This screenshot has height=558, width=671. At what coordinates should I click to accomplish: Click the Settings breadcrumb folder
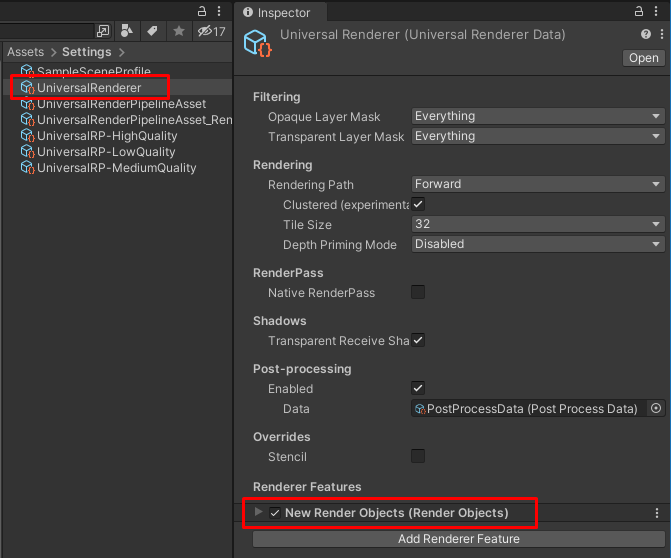point(86,52)
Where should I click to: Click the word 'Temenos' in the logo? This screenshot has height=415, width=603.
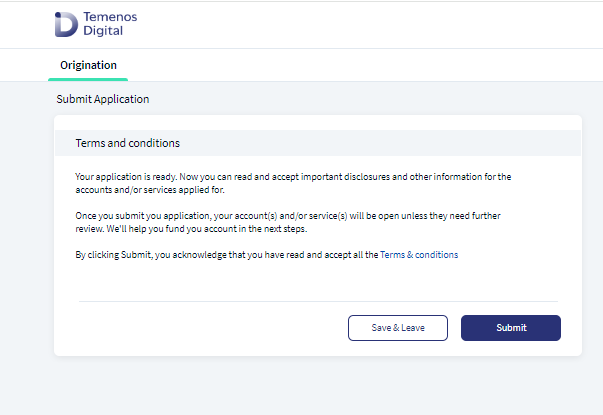[110, 17]
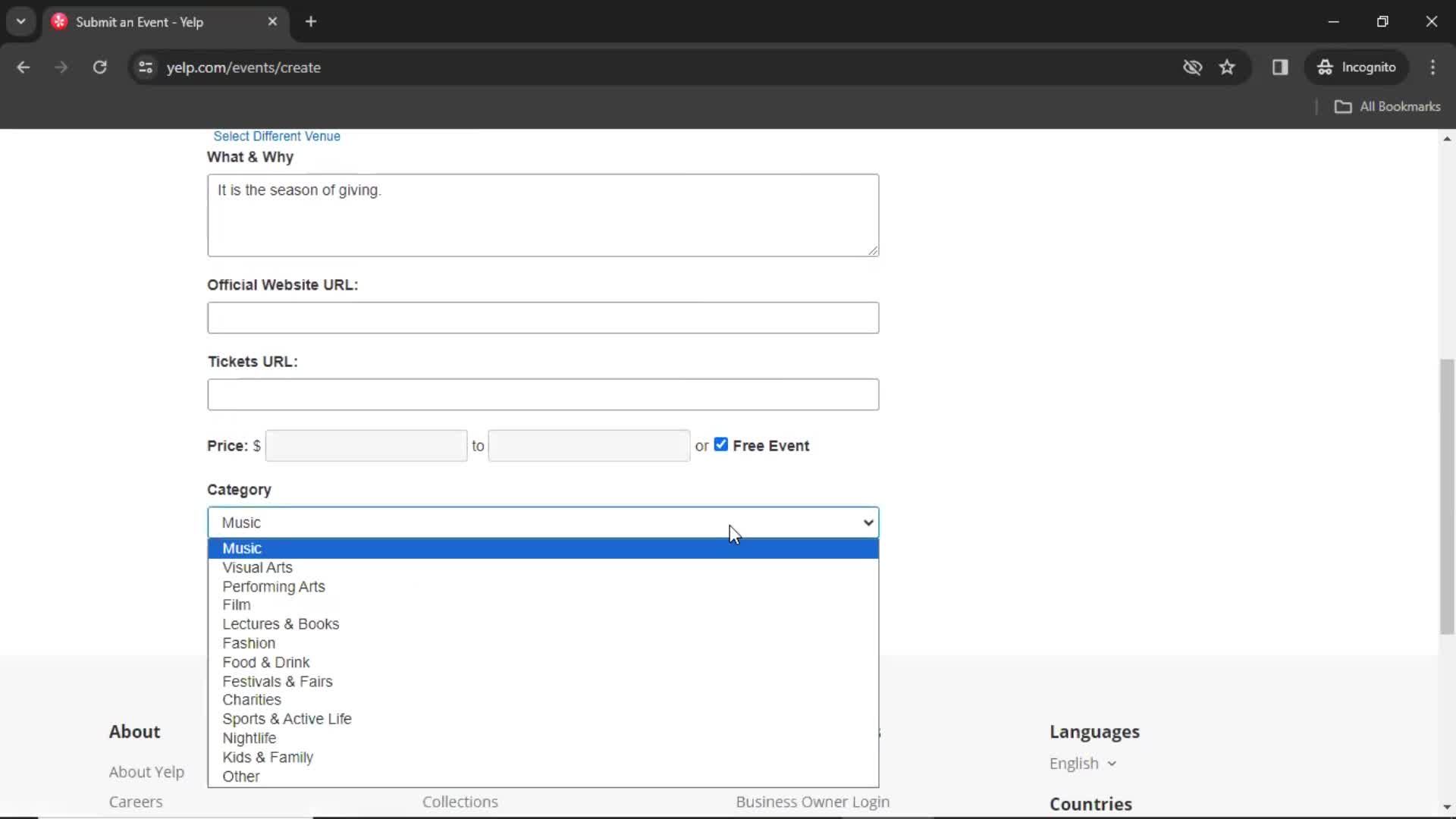Select Festivals & Fairs category option

(277, 681)
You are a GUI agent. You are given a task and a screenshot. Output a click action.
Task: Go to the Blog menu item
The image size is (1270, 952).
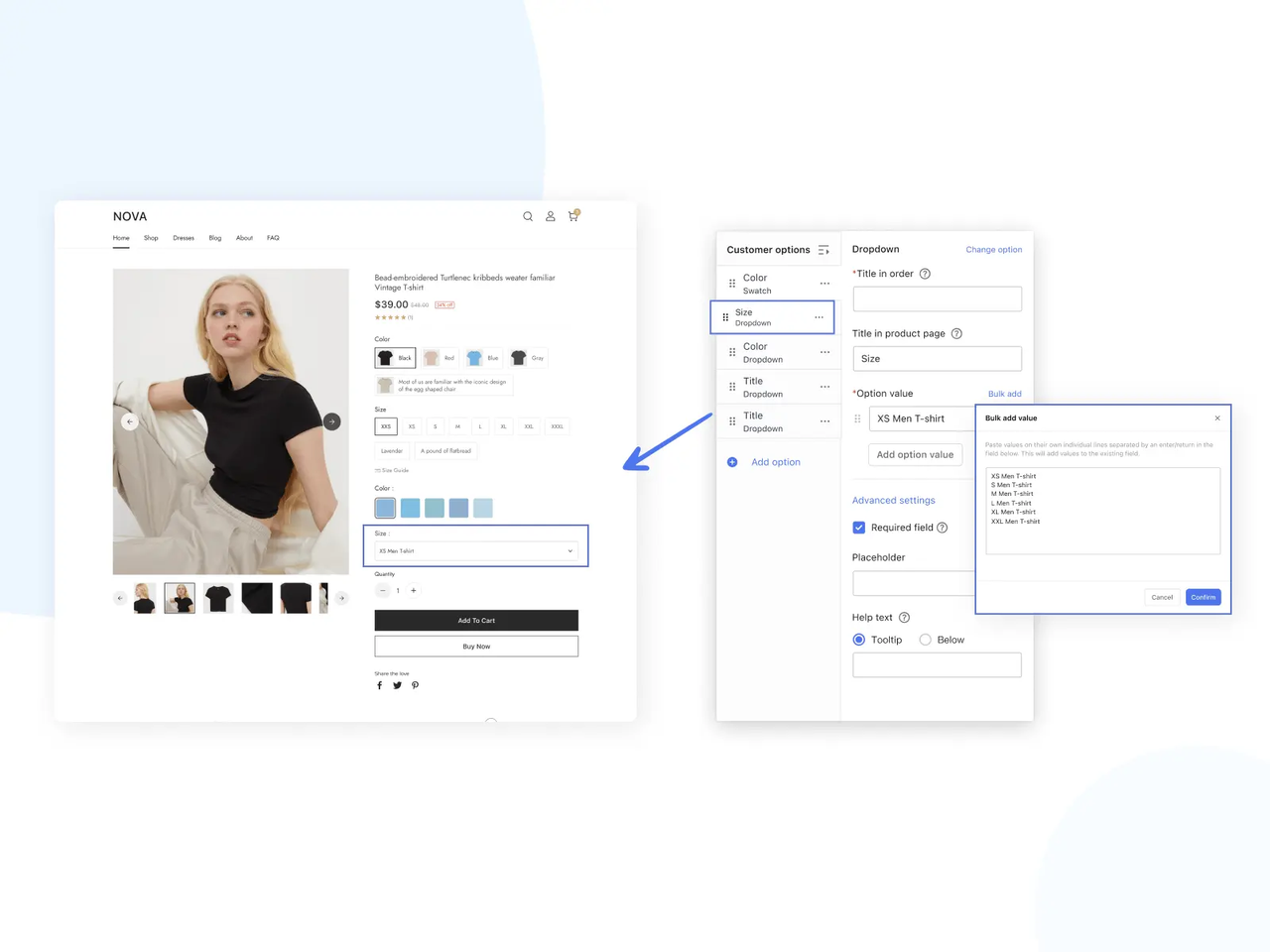coord(215,238)
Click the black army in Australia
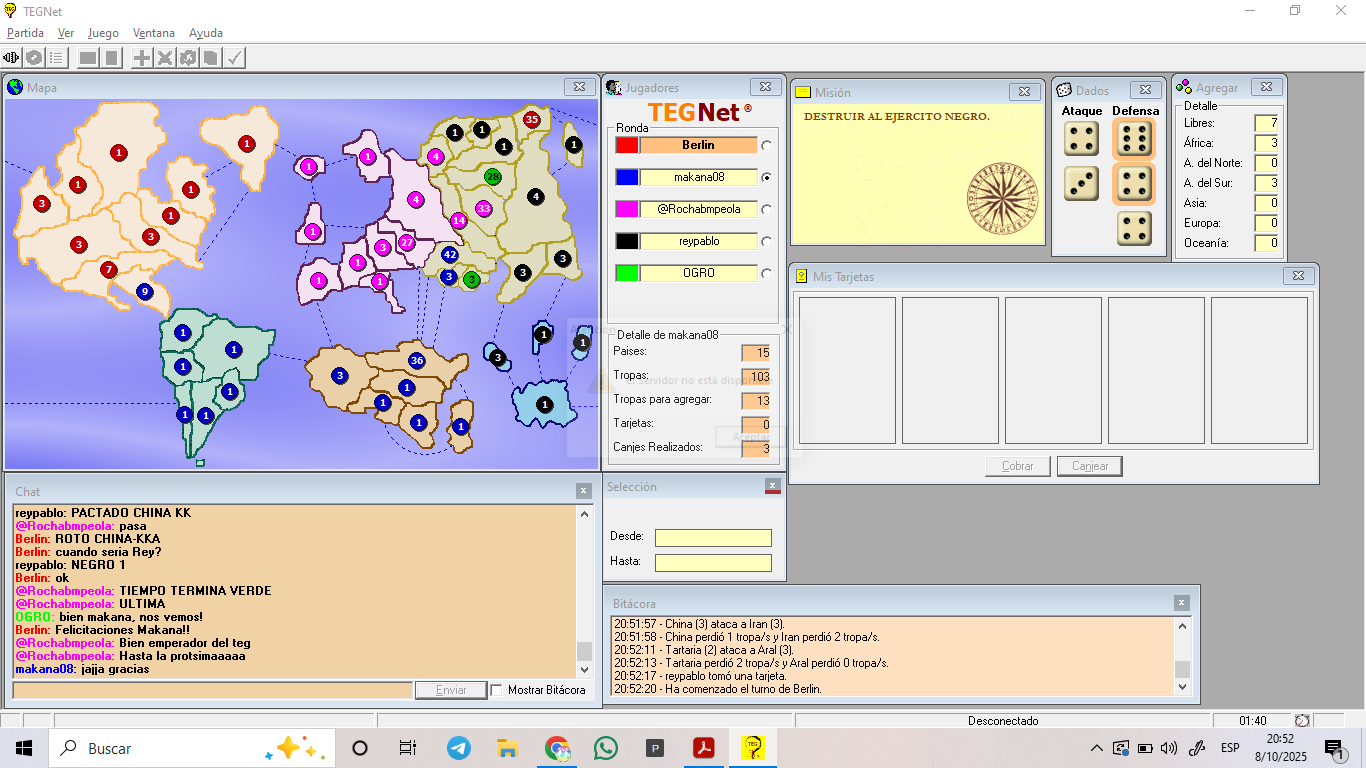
★ ★ ★ ★ ★ ★ ★
## Work request
Without changing a word, retype the data above and omit its pictures.

## Answer area
This screenshot has height=558, width=671. At what coordinates should I click to accomplish: Click the Settings breadcrumb folder
point(86,52)
Where should I click to: Click the word 'Temenos' in the logo? This screenshot has height=415, width=603.
[110, 17]
Select Festivals & Fairs category option

(277, 681)
You are a GUI agent. You are given a task and a screenshot. Output a click action.
Task: Go to the Blog menu item
The image size is (1270, 952).
coord(215,238)
Click the black army in Australia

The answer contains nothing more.